Title: Provenance of Middle Tertiary Nonmarine Deposits, Santa Maria Basin and Vicinity, California: ABSTRACT

Author(s): Donna S. Anderson

Article Type: Meeting abstract

Abstract:

Rocks of the middle Tertiary (mostly Oligocene) Sespe and Lospe Formations crop out in the Santa Maria basin and vicinity. Lithofacies are typical of alluvial fan/plain deposits: clast- and matrix-supported conglomerates interbedded with planar to crossbedded sandstones are commonly overlain by sandstone-shale sequences.

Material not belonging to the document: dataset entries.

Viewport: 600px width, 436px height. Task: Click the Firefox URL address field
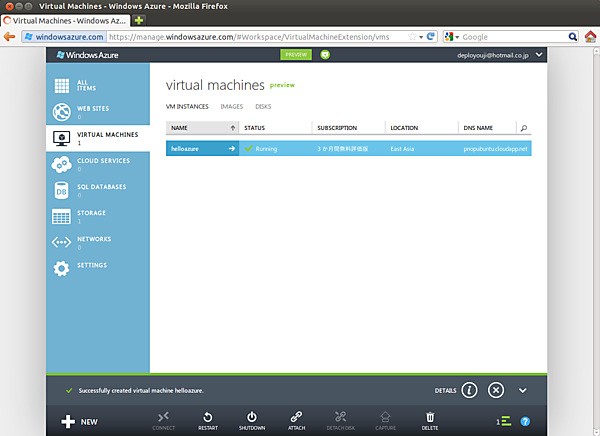point(260,36)
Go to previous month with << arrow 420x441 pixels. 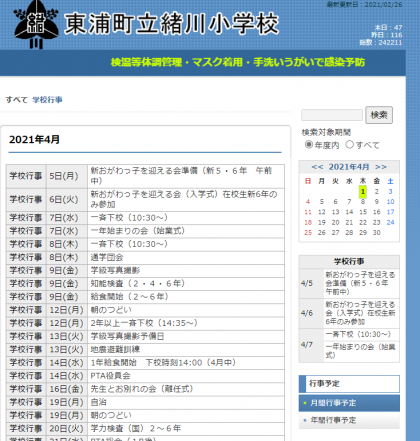[x=317, y=167]
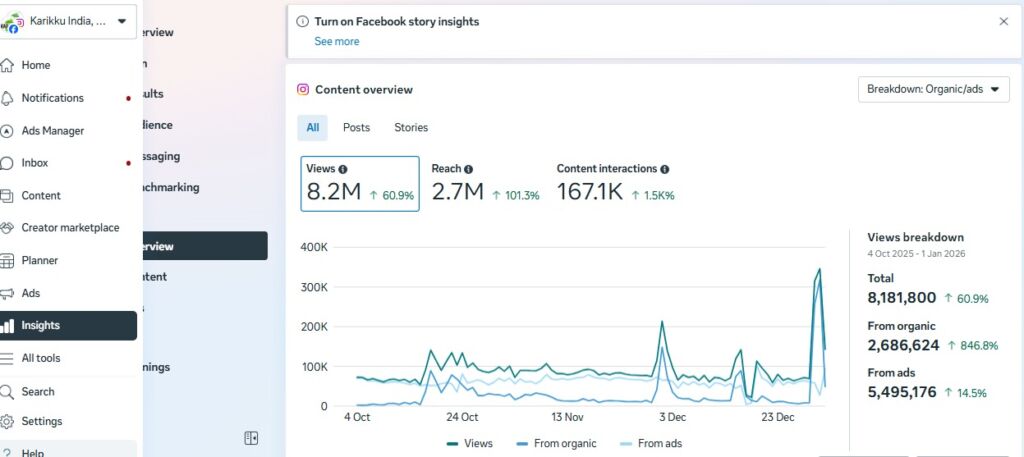Collapse sidebar using the panel toggle icon
Viewport: 1024px width, 457px height.
[251, 438]
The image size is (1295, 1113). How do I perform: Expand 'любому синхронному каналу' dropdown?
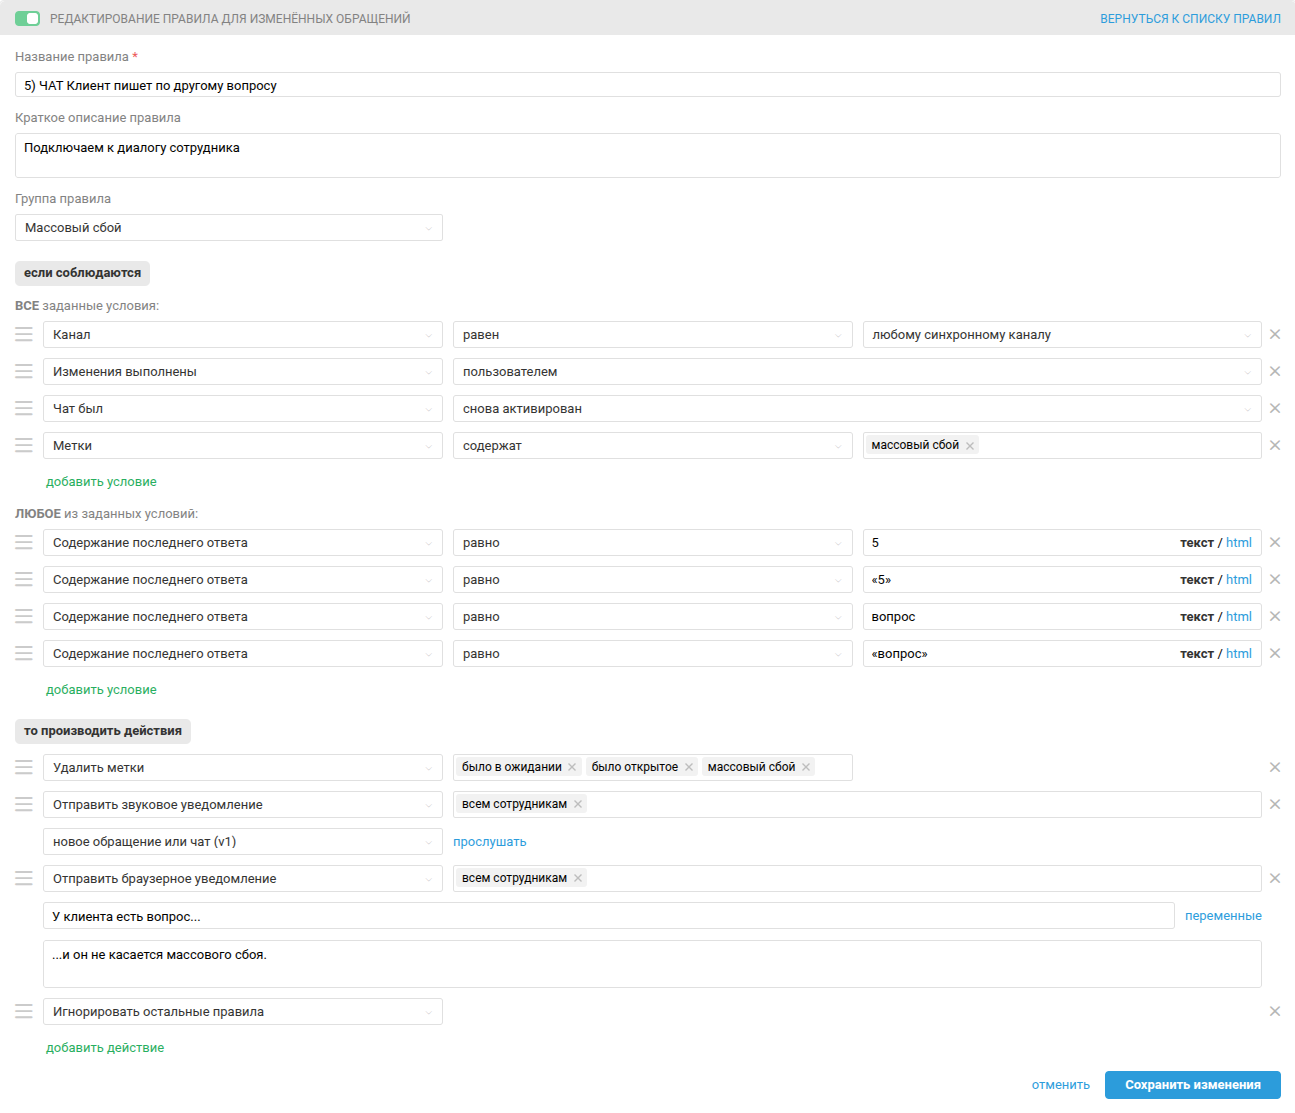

Although Lospe deposits near San Simeon, in northwestern San Luis Obispo County, and at Point Sal, near Santa Maria in Santa Barbara County, are presently more than 90 km apart on opposite sides of the San Simeon-Hosgri fault zone, they were derived from the same western source consisting partly of silica-carbonate rock and ophiolite terranes. Proximal fan lithofacies near San Simeon and medial to distal facies at Point Sal indicate an easterly draining system in which San Simeon was closer to the source. Point Sal sandstone clasts containing more than 5% detrital potassium-feldspar were probably derived from an Upper Cretaceous-Paleogene sedimentary terrane to the southwest.

The middle Tertiary paleogeology of the Santa Maria basin was dominated by an easterly draining, aggrading alluvial fan complex near Point Sal. Displacement along a proto-Hosgri fault probably initially uplifted the highlands west of the fan complex. Lospe alluvial deposition at Point Sal was separate from Sespe-Lospe deposition to the south, southeast and north, with the possible exception of an area 3 km northeast of Santa Maria.